WHAT YOU ARE ASKED TO DO |
The expected output is an exact copy of the lines from the one containing "Screen dimensions: 800x479" to the final line below, minus any pictures.

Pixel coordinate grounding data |
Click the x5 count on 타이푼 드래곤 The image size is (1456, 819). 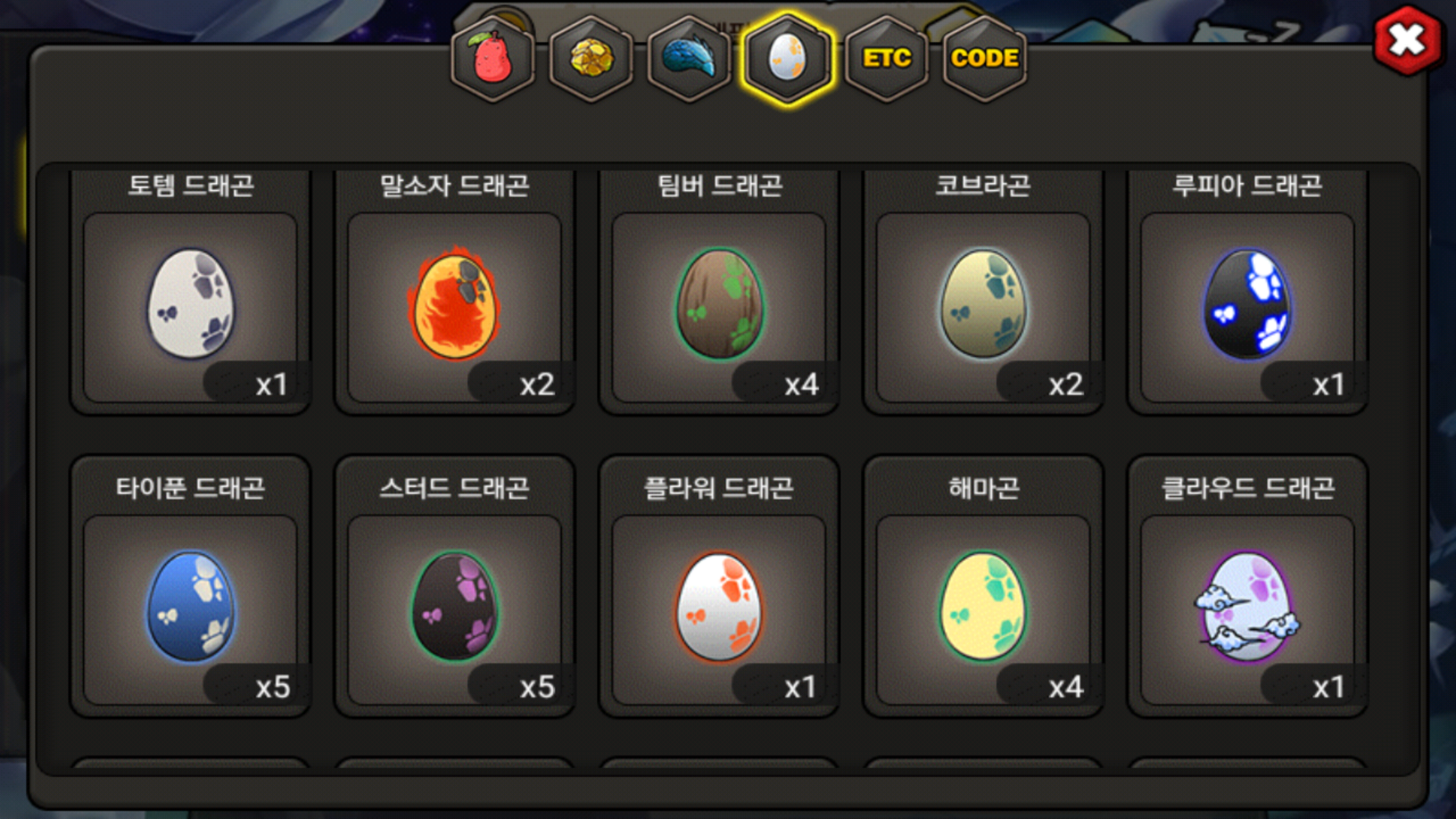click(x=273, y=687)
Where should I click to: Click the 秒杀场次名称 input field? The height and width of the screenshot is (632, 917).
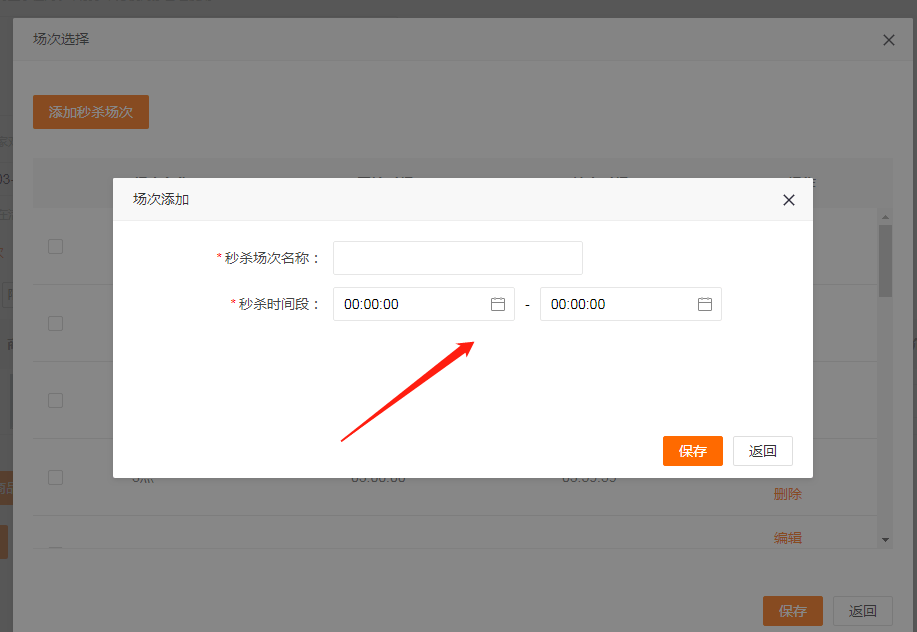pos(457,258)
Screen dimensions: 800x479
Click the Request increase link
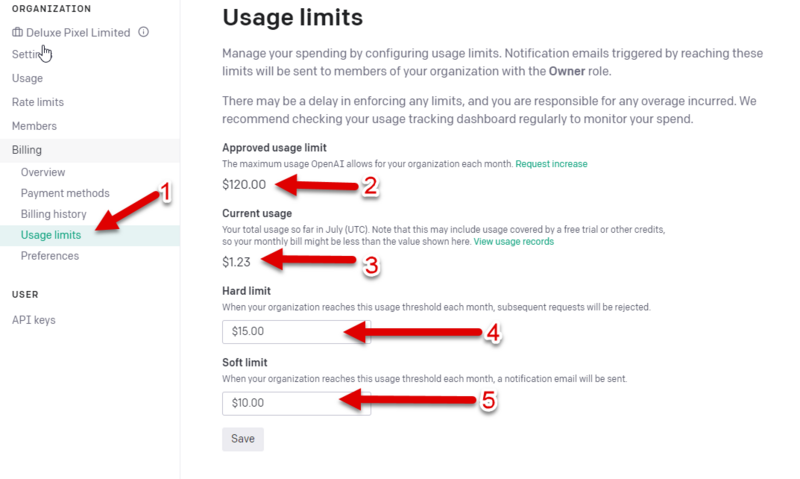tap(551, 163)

RESPONSE FOR THIS EXERCISE |
Screen dimensions: 800x479
Click the Request increase link
tap(551, 163)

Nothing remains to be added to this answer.